WORK REQUIRED >>
Your copy should begin at the line containing "Click the VK logo in header" and end at the last line of the records; transcribe those lines exactly and leave out every picture.
□ □ □ □
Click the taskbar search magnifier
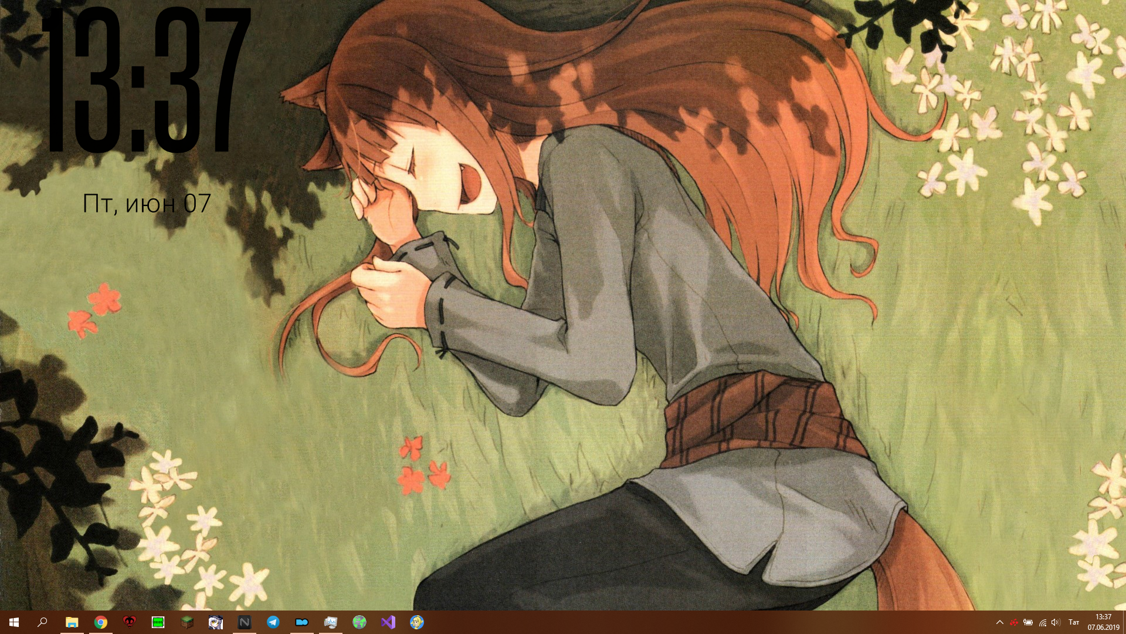This screenshot has width=1126, height=634. coord(42,622)
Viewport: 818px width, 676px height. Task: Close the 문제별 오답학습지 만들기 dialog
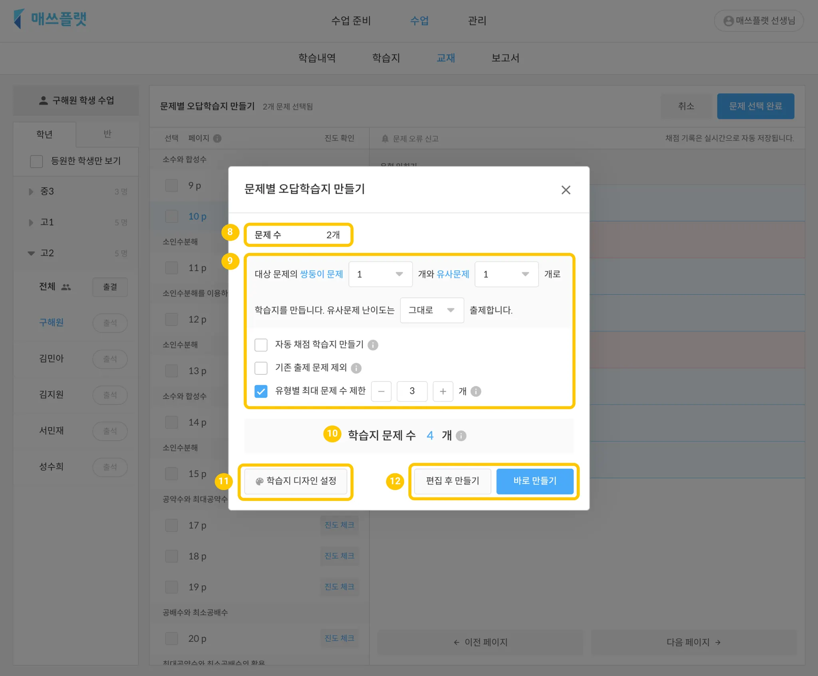tap(566, 190)
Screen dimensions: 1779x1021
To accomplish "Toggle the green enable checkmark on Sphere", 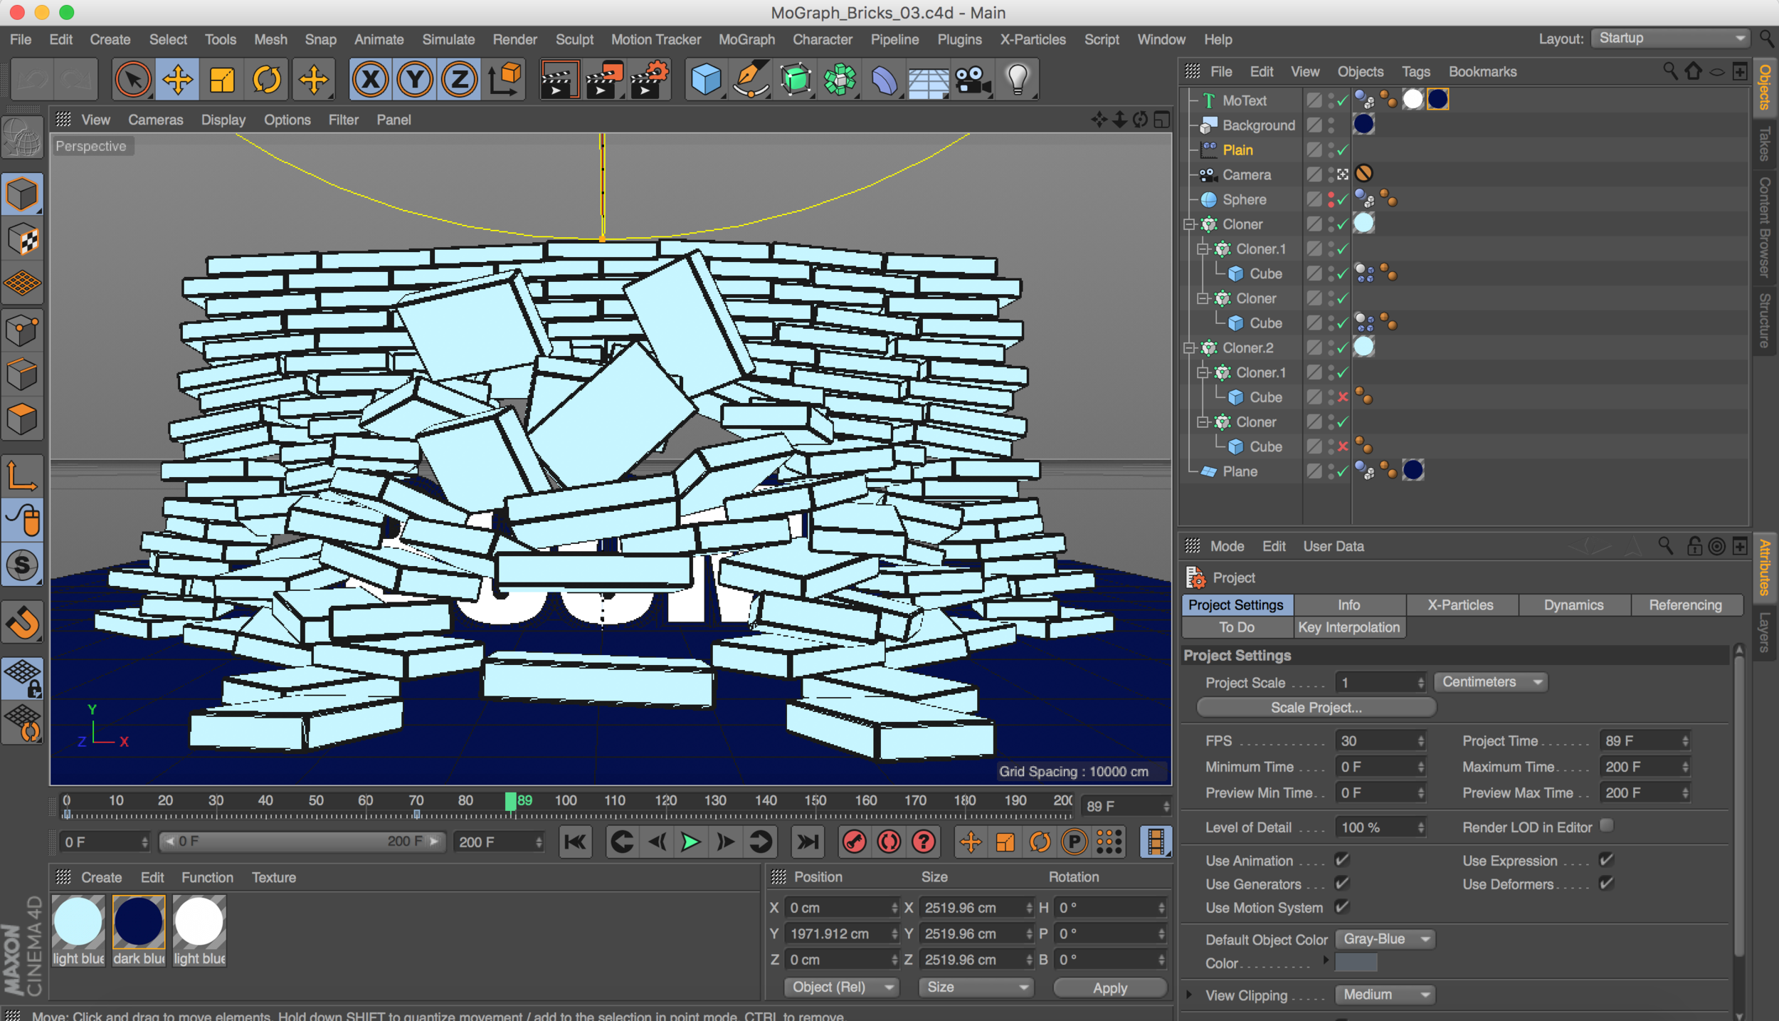I will 1341,199.
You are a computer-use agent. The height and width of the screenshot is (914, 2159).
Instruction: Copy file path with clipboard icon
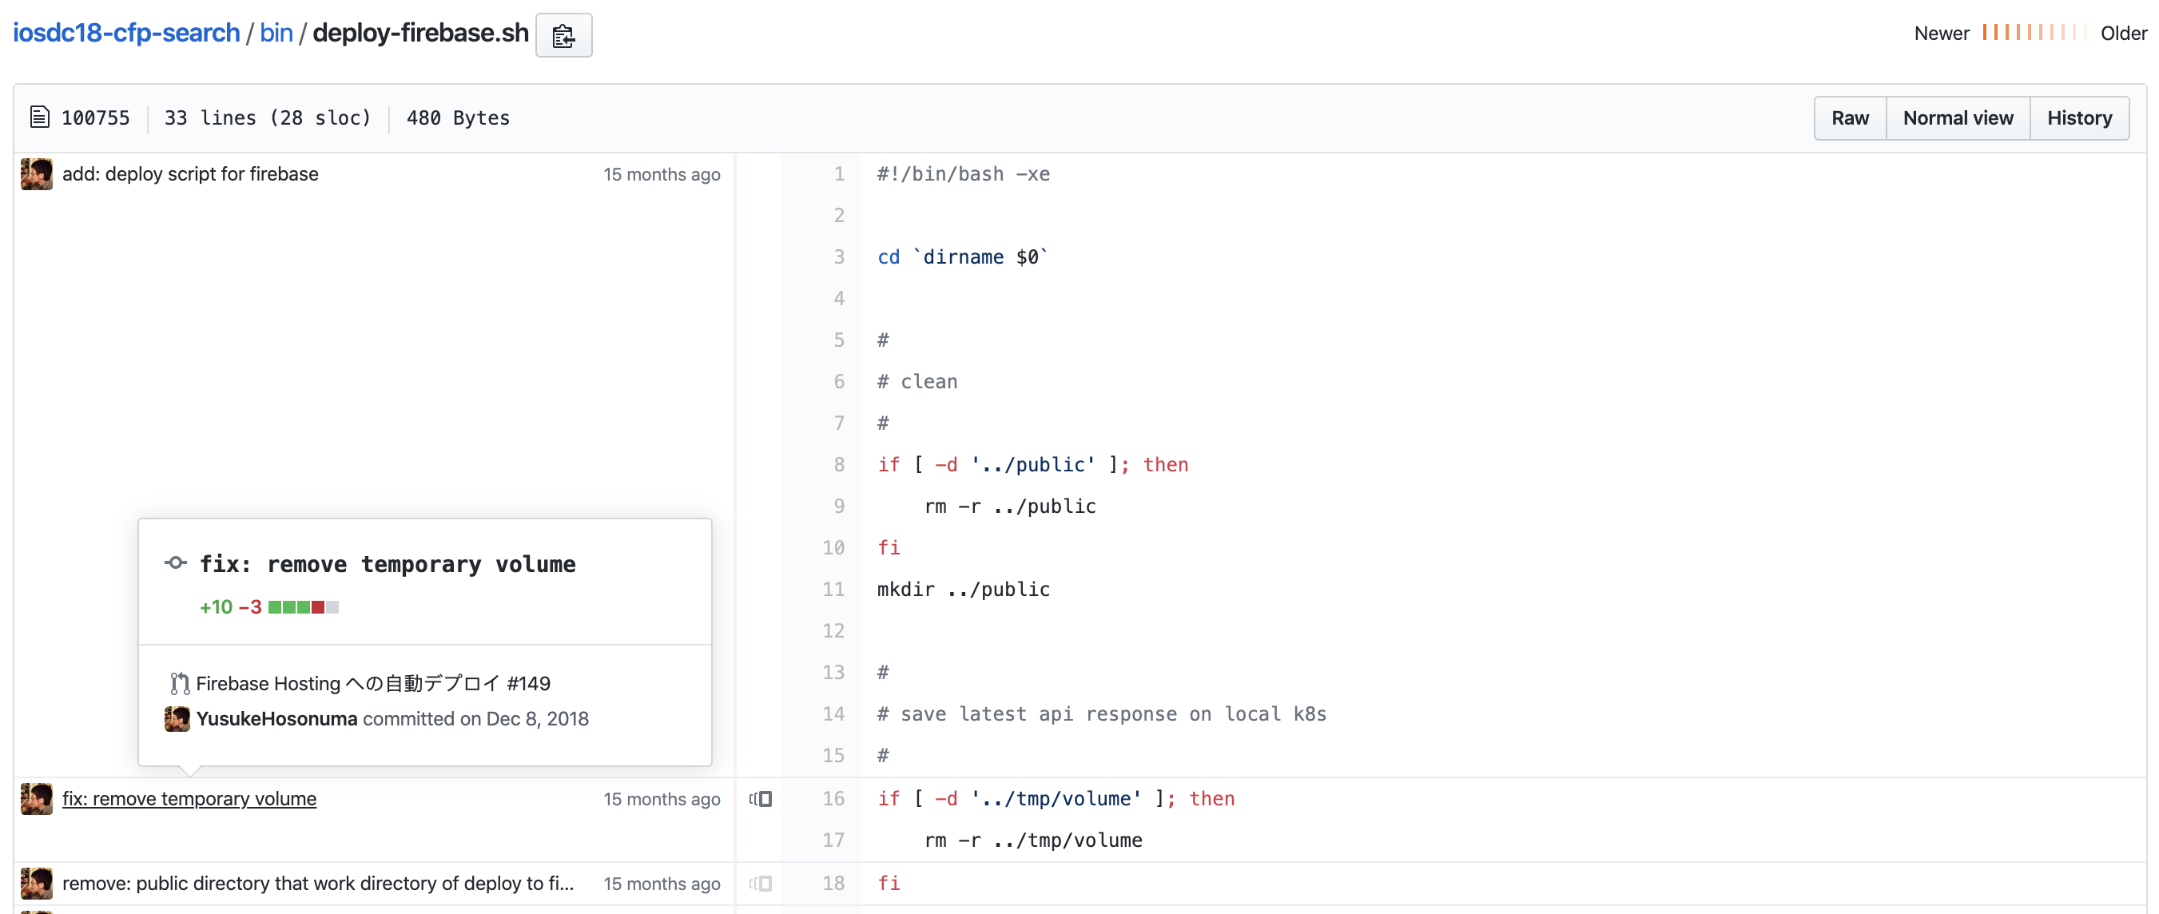coord(563,35)
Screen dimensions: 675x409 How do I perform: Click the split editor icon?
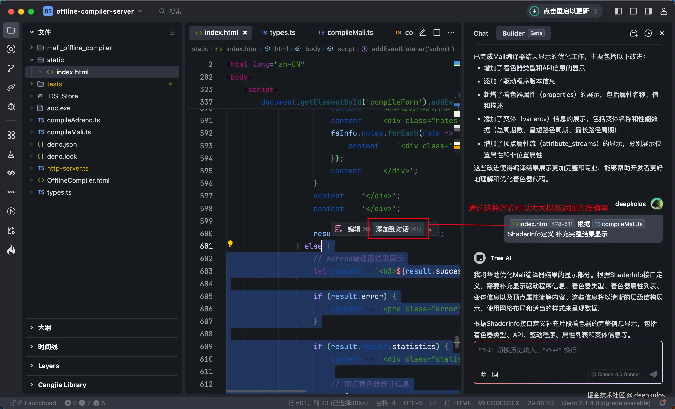[437, 33]
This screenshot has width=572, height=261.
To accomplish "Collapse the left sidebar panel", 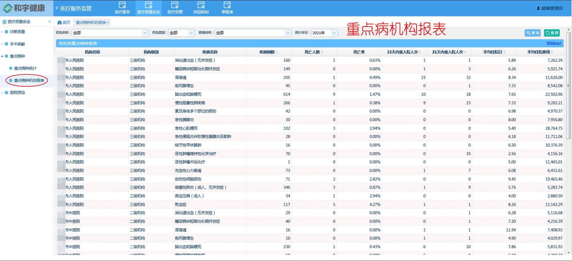I will [x=50, y=21].
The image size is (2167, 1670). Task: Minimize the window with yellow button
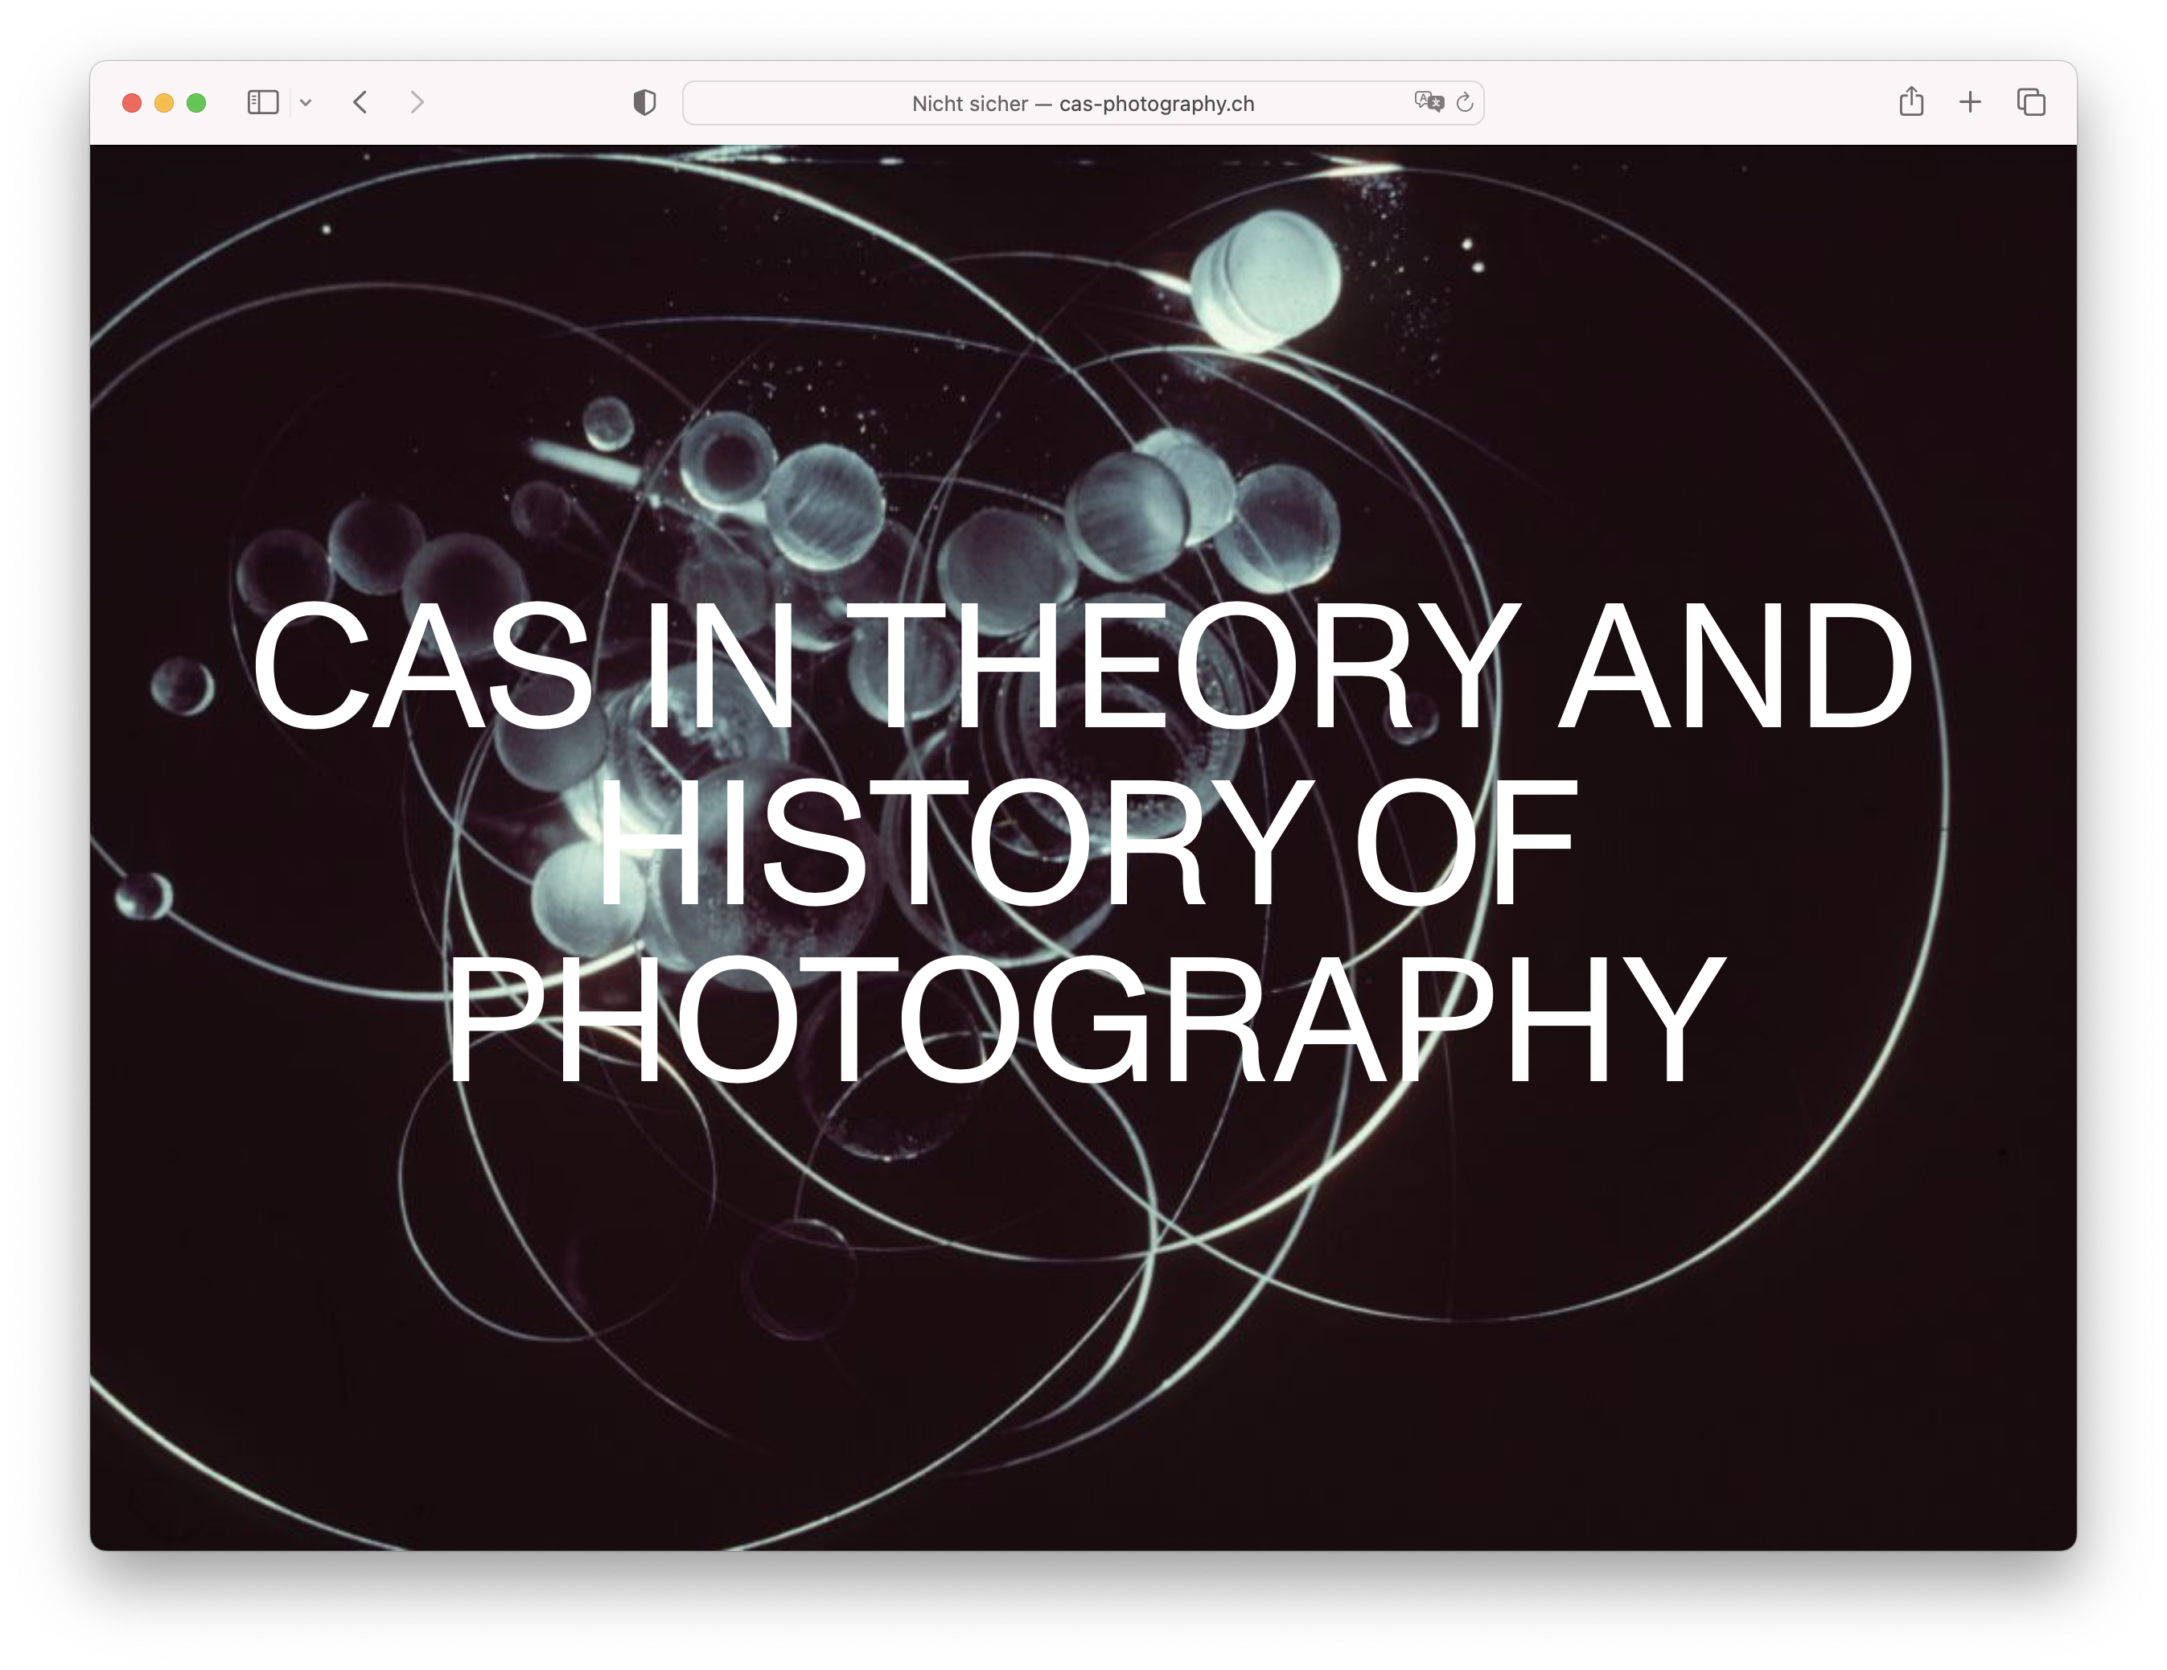(x=164, y=102)
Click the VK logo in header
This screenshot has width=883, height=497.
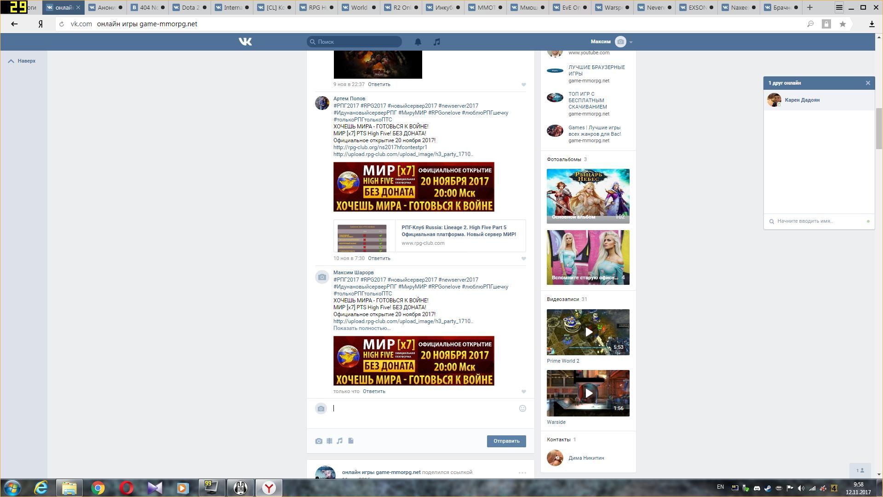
□ □ □ □
RESULT FOR THIS EXERCISE >>
Click the VK logo in header
This screenshot has width=883, height=497.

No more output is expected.